§ **PROBLEM STATEMENT**:
An exact copy of the listing below is required.

Segment Start: EXTRACTED INFORMATION

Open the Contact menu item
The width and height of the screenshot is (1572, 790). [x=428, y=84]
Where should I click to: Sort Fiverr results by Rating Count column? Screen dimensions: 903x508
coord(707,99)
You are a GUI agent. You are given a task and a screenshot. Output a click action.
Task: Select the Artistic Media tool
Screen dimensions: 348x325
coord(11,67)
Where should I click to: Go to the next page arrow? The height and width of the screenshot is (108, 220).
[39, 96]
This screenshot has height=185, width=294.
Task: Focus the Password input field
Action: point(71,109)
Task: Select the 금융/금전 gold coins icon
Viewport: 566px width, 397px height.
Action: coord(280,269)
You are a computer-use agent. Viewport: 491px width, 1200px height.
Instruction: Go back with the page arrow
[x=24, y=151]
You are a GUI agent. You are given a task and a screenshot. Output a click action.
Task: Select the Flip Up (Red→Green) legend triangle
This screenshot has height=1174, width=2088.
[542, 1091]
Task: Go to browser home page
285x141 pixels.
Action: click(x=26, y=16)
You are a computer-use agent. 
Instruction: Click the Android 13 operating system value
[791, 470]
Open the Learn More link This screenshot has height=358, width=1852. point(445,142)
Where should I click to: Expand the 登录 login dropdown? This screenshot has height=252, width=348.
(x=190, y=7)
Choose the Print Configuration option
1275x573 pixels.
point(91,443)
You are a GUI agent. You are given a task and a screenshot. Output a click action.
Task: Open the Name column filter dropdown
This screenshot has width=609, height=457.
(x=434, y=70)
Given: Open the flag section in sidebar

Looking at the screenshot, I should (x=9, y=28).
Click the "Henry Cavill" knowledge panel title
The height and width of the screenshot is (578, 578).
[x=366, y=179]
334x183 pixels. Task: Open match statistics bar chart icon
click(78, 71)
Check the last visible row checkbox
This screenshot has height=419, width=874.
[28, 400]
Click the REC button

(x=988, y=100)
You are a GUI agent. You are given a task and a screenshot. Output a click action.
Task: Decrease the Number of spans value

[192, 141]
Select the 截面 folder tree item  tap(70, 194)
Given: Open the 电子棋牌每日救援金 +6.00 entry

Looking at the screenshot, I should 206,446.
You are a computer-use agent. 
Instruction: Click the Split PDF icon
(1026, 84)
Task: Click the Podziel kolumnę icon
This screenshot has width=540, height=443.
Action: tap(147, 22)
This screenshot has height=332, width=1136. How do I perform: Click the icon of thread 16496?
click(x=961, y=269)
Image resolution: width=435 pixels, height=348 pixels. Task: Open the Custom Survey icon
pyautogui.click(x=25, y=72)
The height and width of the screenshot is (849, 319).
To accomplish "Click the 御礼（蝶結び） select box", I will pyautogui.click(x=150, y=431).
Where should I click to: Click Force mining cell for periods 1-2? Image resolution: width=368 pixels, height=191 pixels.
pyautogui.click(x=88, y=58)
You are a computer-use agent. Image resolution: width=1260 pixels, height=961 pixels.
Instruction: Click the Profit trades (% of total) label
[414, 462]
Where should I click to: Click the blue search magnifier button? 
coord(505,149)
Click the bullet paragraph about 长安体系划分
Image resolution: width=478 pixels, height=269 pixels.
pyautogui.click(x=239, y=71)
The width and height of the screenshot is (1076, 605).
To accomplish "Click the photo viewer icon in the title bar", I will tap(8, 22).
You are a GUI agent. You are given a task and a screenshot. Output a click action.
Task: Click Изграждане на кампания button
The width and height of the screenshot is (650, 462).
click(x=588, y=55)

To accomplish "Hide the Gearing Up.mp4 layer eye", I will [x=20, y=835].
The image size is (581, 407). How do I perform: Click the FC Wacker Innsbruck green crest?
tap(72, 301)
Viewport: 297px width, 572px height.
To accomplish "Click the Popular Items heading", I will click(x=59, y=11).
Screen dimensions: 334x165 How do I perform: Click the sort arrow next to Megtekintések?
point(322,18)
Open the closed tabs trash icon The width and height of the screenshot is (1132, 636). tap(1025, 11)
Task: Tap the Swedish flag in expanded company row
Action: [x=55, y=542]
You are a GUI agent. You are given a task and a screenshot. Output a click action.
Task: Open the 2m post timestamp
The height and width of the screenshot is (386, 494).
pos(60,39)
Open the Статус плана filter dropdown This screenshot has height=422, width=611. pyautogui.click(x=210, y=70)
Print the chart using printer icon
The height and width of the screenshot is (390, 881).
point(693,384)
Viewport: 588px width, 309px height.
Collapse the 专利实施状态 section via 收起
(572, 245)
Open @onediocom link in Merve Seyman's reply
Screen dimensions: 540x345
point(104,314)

Segment End: EXTRACTED INFORMATION

§ **COMPLETED EXERCISE**:
Open the Contact menu item
The width and height of the screenshot is (1572, 790). [x=428, y=84]
Where should I click to: Sort Fiverr results by Rating Count column? Screen dimensions: 903x508
coord(707,99)
You are a GUI agent. You are given a task and a screenshot. Output a click action.
Task: Select the Artistic Media tool
Screen dimensions: 348x325
coord(11,67)
Where should I click to: Go to the next page arrow? The height and width of the screenshot is (108, 220).
[39, 96]
This screenshot has height=185, width=294.
Task: Focus the Password input field
Action: point(71,109)
Task: Select the 금융/금전 gold coins icon
Viewport: 566px width, 397px height.
Action: coord(280,269)
You are a computer-use agent. Viewport: 491px width, 1200px height.
Instruction: Go back with the page arrow
[x=24, y=151]
You are a GUI agent. You are given a task and a screenshot. Output a click action.
Task: Select the Flip Up (Red→Green) legend triangle
This screenshot has height=1174, width=2088.
[542, 1091]
Task: Go to browser home page
285x141 pixels.
Action: click(x=26, y=16)
You are a computer-use agent. 
Instruction: Click the Android 13 operating system value
[791, 470]
Open the Learn More link This screenshot has height=358, width=1852. point(445,142)
Where should I click to: Expand the 登录 login dropdown? This screenshot has height=252, width=348.
(x=190, y=7)
Choose the Print Configuration option
1275x573 pixels.
point(91,443)
You are a GUI agent. You are given a task and a screenshot. Output a click action.
Task: Open the Name column filter dropdown
This screenshot has width=609, height=457.
(x=434, y=70)
Given: Open the flag section in sidebar

Looking at the screenshot, I should (x=9, y=28).
Click the "Henry Cavill" knowledge panel title
The height and width of the screenshot is (578, 578).
[x=366, y=179]
334x183 pixels. Task: Open match statistics bar chart icon
click(78, 71)
Check the last visible row checkbox
This screenshot has height=419, width=874.
[28, 400]
Click the REC button

(x=988, y=100)
You are a GUI agent. You are given a task and a screenshot. Output a click action.
Task: Decrease the Number of spans value

[192, 141]
Select the 截面 folder tree item  tap(70, 194)
Given: Open the 电子棋牌每日救援金 +6.00 entry

Looking at the screenshot, I should 206,446.
You are a computer-use agent. 
Instruction: Click the Split PDF icon
(1026, 84)
Task: Click the Podziel kolumnę icon
This screenshot has width=540, height=443.
Action: tap(147, 22)
This screenshot has height=332, width=1136. How do I perform: Click the icon of thread 16496?
click(x=961, y=269)
Image resolution: width=435 pixels, height=348 pixels. Task: Open the Custom Survey icon
pyautogui.click(x=25, y=72)
The height and width of the screenshot is (849, 319).
To accomplish "Click the 御礼（蝶結び） select box", I will pyautogui.click(x=150, y=431).
Where should I click to: Click Force mining cell for periods 1-2? Image resolution: width=368 pixels, height=191 pixels.
pyautogui.click(x=88, y=58)
You are a computer-use agent. Image resolution: width=1260 pixels, height=961 pixels.
Instruction: Click the Profit trades (% of total) label
[414, 462]
Where should I click to: Click the blue search magnifier button? 
coord(505,149)
Click the bullet paragraph about 长安体系划分
Image resolution: width=478 pixels, height=269 pixels.
pyautogui.click(x=239, y=71)
The width and height of the screenshot is (1076, 605).
To accomplish "Click the photo viewer icon in the title bar", I will tap(8, 22).
You are a GUI agent. You are given a task and a screenshot. Output a click action.
Task: Click Изграждане на кампания button
The width and height of the screenshot is (650, 462).
click(x=588, y=55)

To accomplish "Hide the Gearing Up.mp4 layer eye", I will [x=20, y=835].
The image size is (581, 407). How do I perform: Click the FC Wacker Innsbruck green crest?
tap(72, 301)
Viewport: 297px width, 572px height.
To accomplish "Click the Popular Items heading", I will click(x=59, y=11).
Screen dimensions: 334x165 How do I perform: Click the sort arrow next to Megtekintések?
point(322,18)
Open the closed tabs trash icon The width and height of the screenshot is (1132, 636). tap(1025, 11)
Task: Tap the Swedish flag in expanded company row
Action: [x=55, y=542]
You are a GUI agent. You are given a task and a screenshot. Output a click action.
Task: Open the 2m post timestamp
The height and width of the screenshot is (386, 494).
pos(60,39)
Open the Статус плана filter dropdown This screenshot has height=422, width=611. pyautogui.click(x=210, y=70)
Print the chart using printer icon
The height and width of the screenshot is (390, 881).
point(693,384)
Viewport: 588px width, 309px height.
Collapse the 专利实施状态 section via 收起
(572, 245)
Open @onediocom link in Merve Seyman's reply
Screen dimensions: 540x345
point(104,314)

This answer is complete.